[Opening Dataset extract section]

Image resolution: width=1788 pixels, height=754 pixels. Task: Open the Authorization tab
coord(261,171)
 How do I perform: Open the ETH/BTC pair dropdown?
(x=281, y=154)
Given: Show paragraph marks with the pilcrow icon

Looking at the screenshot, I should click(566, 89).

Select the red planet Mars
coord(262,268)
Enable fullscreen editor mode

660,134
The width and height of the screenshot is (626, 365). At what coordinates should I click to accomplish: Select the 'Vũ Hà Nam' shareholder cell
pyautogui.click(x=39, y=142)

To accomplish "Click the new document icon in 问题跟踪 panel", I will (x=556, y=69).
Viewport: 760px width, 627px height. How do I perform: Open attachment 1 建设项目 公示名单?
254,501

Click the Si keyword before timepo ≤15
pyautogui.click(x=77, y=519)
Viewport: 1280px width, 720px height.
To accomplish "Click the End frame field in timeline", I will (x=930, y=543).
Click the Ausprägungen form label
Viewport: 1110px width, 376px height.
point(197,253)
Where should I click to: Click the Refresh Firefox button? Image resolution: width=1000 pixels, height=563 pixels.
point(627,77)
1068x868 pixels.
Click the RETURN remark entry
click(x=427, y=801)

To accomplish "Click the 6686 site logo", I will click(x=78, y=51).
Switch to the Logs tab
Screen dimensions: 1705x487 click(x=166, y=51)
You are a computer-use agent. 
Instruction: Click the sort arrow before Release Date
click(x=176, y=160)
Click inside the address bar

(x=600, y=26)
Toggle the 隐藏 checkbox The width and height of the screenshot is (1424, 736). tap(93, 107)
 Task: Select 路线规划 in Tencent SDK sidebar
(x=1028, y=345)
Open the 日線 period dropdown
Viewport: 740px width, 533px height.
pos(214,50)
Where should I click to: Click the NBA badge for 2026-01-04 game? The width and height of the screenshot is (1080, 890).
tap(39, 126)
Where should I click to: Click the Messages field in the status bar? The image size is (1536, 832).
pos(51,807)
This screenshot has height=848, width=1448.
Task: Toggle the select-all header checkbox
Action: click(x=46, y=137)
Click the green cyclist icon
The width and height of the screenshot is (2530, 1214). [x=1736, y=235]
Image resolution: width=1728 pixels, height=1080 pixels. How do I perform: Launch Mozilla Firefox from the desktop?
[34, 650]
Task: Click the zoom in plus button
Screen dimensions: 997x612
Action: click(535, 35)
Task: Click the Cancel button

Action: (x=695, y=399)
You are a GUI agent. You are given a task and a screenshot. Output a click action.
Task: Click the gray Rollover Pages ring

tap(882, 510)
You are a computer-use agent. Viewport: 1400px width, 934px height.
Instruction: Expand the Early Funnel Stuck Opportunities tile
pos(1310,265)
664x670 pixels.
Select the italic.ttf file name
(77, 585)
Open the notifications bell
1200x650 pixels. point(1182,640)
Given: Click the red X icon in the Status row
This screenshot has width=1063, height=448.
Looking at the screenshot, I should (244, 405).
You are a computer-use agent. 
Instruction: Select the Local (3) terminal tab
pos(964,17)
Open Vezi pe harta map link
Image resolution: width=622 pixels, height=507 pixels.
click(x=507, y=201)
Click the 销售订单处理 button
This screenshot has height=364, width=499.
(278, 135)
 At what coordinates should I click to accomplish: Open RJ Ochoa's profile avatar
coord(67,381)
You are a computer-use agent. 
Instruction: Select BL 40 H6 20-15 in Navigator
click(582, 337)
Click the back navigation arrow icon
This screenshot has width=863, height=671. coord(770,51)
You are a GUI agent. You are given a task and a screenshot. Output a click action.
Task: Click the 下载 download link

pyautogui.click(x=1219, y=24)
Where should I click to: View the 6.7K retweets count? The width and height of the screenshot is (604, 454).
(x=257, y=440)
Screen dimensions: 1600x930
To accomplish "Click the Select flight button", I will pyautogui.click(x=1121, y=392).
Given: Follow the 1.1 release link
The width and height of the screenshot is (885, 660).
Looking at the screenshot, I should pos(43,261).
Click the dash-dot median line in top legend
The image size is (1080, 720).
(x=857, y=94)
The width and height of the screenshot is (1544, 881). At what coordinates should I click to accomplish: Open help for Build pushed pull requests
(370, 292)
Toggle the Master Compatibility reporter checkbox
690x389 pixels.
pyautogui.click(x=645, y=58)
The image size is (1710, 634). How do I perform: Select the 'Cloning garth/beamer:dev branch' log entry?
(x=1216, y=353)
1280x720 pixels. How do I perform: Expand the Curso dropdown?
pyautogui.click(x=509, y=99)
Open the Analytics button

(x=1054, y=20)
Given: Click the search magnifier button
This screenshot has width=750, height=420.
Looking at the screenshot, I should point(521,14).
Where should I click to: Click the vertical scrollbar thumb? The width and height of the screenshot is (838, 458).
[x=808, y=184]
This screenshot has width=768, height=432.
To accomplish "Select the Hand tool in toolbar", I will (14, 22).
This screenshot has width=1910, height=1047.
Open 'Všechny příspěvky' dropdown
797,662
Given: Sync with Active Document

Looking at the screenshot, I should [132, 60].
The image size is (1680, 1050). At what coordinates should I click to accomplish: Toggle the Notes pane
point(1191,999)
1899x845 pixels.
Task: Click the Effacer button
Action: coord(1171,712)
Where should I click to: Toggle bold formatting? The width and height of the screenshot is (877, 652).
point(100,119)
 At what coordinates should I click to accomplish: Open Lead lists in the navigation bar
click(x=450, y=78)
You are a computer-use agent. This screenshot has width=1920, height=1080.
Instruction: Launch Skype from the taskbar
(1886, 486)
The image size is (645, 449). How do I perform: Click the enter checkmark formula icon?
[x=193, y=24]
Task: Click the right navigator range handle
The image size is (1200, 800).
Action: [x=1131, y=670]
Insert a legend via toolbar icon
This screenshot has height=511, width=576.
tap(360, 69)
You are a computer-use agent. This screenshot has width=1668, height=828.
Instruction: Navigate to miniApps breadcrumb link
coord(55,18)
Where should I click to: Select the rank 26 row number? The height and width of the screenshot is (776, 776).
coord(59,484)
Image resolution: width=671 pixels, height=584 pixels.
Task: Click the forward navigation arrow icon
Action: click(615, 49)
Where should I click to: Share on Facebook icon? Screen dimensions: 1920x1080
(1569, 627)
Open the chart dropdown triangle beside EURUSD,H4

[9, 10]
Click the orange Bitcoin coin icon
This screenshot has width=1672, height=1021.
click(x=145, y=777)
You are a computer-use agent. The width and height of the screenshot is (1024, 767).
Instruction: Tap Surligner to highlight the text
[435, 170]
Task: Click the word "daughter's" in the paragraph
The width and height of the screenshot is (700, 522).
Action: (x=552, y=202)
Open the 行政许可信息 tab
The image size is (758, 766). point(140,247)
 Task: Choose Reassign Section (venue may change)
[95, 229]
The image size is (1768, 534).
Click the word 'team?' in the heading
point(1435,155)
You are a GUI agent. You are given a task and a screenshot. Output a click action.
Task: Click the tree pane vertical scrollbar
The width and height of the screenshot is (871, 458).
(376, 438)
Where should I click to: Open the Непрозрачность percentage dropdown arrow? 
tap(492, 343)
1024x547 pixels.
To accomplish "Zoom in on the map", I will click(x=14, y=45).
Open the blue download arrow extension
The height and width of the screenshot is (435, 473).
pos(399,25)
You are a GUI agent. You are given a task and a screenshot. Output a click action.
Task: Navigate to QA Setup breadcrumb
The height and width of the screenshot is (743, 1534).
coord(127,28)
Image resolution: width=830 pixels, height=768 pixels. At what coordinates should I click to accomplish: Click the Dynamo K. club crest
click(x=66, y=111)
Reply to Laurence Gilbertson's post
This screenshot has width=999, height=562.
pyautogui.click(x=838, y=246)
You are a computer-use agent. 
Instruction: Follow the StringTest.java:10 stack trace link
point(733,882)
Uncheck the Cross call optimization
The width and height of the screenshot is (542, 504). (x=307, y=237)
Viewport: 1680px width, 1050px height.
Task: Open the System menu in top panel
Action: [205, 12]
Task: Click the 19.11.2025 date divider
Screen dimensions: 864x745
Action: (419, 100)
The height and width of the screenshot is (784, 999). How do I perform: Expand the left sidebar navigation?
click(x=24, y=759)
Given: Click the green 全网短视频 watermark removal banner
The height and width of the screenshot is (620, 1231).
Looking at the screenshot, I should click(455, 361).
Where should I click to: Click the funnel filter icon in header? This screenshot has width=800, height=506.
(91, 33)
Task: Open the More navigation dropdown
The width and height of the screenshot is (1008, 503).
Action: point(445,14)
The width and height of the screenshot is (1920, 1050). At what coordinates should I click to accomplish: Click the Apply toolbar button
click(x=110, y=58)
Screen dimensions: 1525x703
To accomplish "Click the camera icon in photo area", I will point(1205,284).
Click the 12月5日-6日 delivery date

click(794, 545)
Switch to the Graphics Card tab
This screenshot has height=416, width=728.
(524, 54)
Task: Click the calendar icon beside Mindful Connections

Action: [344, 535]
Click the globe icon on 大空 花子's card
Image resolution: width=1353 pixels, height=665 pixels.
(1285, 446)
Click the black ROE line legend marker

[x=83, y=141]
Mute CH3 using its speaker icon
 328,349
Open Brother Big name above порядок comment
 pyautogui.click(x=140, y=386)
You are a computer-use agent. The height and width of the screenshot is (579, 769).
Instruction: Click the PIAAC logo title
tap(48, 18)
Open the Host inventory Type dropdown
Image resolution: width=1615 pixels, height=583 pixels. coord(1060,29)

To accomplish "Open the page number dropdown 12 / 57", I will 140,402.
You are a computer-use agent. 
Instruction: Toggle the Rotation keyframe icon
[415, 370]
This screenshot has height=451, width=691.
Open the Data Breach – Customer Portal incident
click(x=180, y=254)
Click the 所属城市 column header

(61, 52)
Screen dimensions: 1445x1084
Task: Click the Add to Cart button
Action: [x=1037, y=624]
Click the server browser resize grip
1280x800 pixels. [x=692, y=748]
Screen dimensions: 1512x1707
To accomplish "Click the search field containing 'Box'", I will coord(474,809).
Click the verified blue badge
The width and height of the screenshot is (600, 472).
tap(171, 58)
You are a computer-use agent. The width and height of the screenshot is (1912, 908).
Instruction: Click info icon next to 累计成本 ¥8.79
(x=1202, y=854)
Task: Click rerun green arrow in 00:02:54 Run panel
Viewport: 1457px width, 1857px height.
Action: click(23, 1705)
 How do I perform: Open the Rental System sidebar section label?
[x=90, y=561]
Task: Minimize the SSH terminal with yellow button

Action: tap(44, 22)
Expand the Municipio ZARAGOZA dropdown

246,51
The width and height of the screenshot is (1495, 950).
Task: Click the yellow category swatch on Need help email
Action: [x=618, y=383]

[Closing Dataset extract section]

> Activity
Copy, without any change, the lines above from the one containing "Image resolution: width=1353" to the end, both ends included. Add nothing else.

> Reply to the exercise
Image resolution: width=1353 pixels, height=665 pixels.
(1285, 446)
Click the black ROE line legend marker

[x=83, y=141]
Mute CH3 using its speaker icon
 328,349
Open Brother Big name above порядок comment
 pyautogui.click(x=140, y=386)
You are a computer-use agent. The height and width of the screenshot is (579, 769).
Instruction: Click the PIAAC logo title
tap(48, 18)
Open the Host inventory Type dropdown
Image resolution: width=1615 pixels, height=583 pixels. coord(1060,29)

To accomplish "Open the page number dropdown 12 / 57", I will 140,402.
You are a computer-use agent. 
Instruction: Toggle the Rotation keyframe icon
[415, 370]
This screenshot has height=451, width=691.
Open the Data Breach – Customer Portal incident
click(x=180, y=254)
Click the 所属城市 column header

(61, 52)
Screen dimensions: 1445x1084
Task: Click the Add to Cart button
Action: [x=1037, y=624]
Click the server browser resize grip
1280x800 pixels. [x=692, y=748]
Screen dimensions: 1512x1707
To accomplish "Click the search field containing 'Box'", I will coord(474,809).
Click the verified blue badge
The width and height of the screenshot is (600, 472).
tap(171, 58)
You are a computer-use agent. The width and height of the screenshot is (1912, 908).
Instruction: Click info icon next to 累计成本 ¥8.79
(x=1202, y=854)
Task: Click rerun green arrow in 00:02:54 Run panel
Viewport: 1457px width, 1857px height.
Action: click(23, 1705)
 How do I perform: Open the Rental System sidebar section label?
[x=90, y=561]
Task: Minimize the SSH terminal with yellow button

Action: tap(44, 22)
Expand the Municipio ZARAGOZA dropdown

246,51
The width and height of the screenshot is (1495, 950).
Task: Click the yellow category swatch on Need help email
Action: [x=618, y=383]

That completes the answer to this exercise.